From the vantage point of economics, unemployment exists whenever a potential worker has "time for sale" at the going wage rates, but no buyer/employer has yet offered a position that absorbs all the worker's surplus time and effort. Thus, ideally, unemployment rates would measure such surpluses of labor as a proportion of the total labor available at prevailing wage rates. For example, if households would willingly supply 10 percent more labor time and effort than firms currently hire, the unemployment rate is, conceptually, 10 percent. If, however, every worker worked exactly 90 percent as much as he or she would like, the official unemployment rate would be zero—all people who want work would have jobs, so no one would not be counted as unemployed.

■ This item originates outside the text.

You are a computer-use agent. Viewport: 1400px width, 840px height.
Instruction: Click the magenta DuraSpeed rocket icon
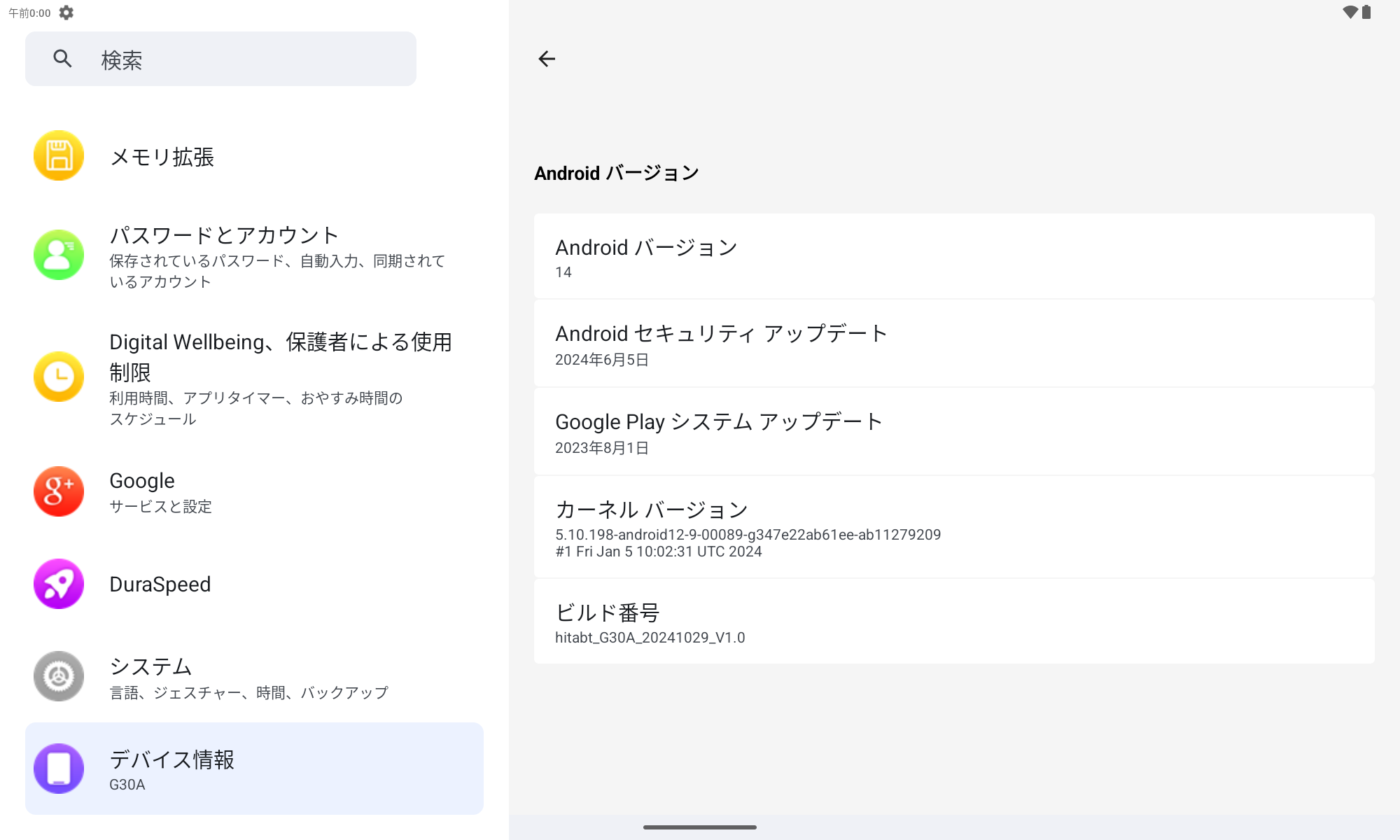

This type of uncounted unemployment may be especially pronounced among part-time workers. Large numbers of people, including a lot of full-time students and homemakers with school-aged children, truly want to work only part time. In many cases, however, workers who have been laid off take part-time jobs as a "holding action" to keep food on the table and a roof overhead. Continuing waves of restructuring (down-sizing) in corporate America have clobbered large numbers of mid-level professionals and managers, many of whom lost jobs they secured only after several promotions during decades of work with an established firm. An increasingly common pattern is for these individuals to operate as "consultants" from their home offices or to work part time (e.g., filling out tax forms for H&R Block at $5 per hour during the tax season) while desperately seeking jobs comparable to those they have lost. Too frequently, however, these people ultimately find full time employment at salaries of only 40-60 percent of what they earned in their previous positions.
A related problem is that some people with full-time jobs supplement their income with a part-time "after-hours" second job. If they lose their part-time jobs, their "idle" time is not counted as unemployment. All of these people who would like to work more, but who are currently working either part-time or 40 hours per week, are not counted as "partially unemployed" by the Bureau of Labor Statistics.
The prevalence of part-time employment has grown over the decades, and the number of part-timers who would like full-time jobs appears to be growing even faster. Therefore, statistics for total unemployment rates may not be comparable across time. In 1994, the BLS revised its monthly questionnaire to more accurately track the numbers of part-time workers who want full-time jobs. Nevertheless, official unemployment rates remain unadjusted for part-time unemployment.